__The exercise__
Copy out the lines of the listing word for word, starting at the line that contains "Telegram (53, 795)" and ending at the last line of the listing.

__Materials provided__
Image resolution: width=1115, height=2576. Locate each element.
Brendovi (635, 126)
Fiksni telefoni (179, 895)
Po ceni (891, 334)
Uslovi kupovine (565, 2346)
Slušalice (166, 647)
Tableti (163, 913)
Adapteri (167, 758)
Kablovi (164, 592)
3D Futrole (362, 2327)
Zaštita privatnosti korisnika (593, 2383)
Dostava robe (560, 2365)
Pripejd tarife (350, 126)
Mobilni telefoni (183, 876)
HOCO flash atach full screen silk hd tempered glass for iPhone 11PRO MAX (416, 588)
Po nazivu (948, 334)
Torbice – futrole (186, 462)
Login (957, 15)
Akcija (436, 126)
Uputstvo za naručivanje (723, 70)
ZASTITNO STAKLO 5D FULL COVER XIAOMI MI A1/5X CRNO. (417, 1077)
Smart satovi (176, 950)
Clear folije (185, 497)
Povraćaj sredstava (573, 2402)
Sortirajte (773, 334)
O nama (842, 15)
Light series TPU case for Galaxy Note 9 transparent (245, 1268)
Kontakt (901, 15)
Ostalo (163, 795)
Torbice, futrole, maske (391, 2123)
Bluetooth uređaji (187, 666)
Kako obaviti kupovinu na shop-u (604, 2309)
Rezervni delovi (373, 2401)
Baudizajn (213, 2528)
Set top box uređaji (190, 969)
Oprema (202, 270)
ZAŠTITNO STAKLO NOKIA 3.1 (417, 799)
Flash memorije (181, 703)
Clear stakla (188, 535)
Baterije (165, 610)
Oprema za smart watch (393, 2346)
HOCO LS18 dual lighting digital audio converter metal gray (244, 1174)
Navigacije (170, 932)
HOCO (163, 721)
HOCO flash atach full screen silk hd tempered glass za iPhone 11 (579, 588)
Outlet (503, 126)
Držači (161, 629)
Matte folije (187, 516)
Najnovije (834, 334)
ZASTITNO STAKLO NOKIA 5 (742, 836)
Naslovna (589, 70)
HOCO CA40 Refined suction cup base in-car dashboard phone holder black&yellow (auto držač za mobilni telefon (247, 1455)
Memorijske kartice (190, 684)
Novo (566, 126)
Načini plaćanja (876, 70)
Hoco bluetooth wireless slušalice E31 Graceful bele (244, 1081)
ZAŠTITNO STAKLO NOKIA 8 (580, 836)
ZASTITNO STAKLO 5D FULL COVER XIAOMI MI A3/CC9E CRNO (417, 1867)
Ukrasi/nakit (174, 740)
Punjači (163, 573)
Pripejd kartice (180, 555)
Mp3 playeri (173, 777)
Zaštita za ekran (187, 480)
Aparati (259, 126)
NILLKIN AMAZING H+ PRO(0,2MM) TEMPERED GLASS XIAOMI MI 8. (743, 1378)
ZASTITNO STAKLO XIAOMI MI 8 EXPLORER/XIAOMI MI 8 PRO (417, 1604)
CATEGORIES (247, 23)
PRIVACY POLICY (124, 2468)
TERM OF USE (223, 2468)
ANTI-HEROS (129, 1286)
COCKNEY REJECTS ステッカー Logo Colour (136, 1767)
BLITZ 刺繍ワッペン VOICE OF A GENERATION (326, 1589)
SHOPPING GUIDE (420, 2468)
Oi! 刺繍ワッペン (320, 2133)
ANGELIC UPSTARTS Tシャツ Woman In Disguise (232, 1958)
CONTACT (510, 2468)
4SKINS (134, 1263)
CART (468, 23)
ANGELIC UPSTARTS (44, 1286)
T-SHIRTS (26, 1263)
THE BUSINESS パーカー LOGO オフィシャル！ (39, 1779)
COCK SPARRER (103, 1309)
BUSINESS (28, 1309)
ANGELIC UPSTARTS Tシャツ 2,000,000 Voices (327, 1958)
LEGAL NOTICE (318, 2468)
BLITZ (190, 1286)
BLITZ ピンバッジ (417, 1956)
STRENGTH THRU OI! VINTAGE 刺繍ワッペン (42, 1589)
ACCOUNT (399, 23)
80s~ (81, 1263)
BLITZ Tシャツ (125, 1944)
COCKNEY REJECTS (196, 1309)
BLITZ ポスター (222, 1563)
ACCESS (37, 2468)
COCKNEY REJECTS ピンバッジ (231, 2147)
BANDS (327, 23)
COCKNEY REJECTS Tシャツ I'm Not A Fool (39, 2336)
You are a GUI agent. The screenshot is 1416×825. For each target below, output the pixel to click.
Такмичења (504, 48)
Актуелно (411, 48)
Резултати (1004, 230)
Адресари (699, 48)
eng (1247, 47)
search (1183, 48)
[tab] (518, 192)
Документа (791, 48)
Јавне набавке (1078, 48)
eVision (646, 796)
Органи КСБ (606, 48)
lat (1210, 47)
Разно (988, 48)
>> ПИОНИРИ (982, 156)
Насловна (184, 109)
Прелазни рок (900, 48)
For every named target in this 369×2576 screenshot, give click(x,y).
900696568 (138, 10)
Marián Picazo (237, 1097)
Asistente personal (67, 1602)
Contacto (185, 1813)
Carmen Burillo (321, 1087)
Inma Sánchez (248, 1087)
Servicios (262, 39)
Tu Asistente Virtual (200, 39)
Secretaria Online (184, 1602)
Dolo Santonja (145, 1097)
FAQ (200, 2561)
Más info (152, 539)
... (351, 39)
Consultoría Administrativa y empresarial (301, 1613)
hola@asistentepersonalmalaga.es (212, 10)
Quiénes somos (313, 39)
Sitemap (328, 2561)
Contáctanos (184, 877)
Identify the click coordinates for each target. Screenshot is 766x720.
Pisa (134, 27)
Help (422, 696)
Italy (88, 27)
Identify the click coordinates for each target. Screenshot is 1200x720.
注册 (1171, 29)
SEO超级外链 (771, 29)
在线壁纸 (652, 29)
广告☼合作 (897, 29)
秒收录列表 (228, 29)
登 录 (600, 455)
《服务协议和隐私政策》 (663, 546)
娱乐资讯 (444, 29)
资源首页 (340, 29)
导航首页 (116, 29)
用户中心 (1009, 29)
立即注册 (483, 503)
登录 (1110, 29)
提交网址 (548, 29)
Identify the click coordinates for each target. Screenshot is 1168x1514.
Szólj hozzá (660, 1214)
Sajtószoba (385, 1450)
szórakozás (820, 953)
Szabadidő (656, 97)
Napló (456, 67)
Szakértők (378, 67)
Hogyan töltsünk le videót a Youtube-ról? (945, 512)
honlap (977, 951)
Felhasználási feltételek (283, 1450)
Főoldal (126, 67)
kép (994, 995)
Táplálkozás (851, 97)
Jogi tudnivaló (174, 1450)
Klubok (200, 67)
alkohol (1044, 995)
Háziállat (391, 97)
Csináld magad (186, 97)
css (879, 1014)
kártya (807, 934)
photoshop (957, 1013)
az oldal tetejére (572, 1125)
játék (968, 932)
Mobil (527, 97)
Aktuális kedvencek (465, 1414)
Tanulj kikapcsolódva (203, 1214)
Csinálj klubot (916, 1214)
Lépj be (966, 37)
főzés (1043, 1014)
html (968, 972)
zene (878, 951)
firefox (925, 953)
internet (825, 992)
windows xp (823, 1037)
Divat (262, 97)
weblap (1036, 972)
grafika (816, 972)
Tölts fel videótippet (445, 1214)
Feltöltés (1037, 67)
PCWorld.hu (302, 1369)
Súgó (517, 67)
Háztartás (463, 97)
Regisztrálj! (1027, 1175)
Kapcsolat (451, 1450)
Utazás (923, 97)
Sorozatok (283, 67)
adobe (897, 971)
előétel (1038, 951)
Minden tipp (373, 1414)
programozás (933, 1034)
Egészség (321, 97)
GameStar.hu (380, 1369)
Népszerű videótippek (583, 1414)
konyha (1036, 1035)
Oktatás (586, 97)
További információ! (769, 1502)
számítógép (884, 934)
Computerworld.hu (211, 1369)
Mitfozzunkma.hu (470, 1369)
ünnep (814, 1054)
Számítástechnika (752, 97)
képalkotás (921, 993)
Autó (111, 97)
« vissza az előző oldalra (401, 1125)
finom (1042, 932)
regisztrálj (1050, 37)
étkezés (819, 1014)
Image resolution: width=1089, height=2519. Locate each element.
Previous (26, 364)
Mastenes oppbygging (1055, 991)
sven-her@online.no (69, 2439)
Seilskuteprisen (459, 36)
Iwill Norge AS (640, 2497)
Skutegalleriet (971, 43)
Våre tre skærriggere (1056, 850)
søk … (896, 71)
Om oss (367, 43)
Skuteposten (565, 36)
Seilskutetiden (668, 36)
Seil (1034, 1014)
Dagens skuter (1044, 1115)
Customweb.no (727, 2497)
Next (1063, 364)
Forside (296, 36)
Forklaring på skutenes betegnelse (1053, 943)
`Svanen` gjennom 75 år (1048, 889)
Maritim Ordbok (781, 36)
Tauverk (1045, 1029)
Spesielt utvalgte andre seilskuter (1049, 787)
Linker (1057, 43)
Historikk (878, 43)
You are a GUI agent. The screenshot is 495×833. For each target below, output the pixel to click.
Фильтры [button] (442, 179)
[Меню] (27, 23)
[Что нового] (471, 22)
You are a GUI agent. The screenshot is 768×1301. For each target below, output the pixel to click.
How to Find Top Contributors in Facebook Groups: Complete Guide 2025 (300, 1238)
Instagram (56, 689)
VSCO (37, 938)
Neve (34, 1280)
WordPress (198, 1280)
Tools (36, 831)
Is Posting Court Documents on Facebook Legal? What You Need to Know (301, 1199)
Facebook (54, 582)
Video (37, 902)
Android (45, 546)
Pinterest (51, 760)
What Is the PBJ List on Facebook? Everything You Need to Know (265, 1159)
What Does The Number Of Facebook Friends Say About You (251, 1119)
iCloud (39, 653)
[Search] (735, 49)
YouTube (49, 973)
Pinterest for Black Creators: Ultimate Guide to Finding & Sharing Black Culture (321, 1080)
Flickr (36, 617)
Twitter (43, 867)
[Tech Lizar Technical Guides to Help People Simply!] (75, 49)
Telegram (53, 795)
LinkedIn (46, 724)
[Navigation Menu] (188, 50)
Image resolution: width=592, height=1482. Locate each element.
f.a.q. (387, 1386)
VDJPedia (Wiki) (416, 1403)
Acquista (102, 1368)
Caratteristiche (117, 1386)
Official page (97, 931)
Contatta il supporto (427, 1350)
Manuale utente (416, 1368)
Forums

__Output of the exercise__
Telegram (53, 795)
LinkedIn (46, 724)
[Navigation Menu] (188, 50)
Image resolution: width=592, height=1482. Locate each element.
f.a.q. (387, 1386)
VDJPedia (Wiki) (416, 1403)
Acquista (102, 1368)
Caratteristiche (117, 1386)
Official page (97, 931)
Contatta il supporto (427, 1350)
Manuale utente (416, 1368)
Forums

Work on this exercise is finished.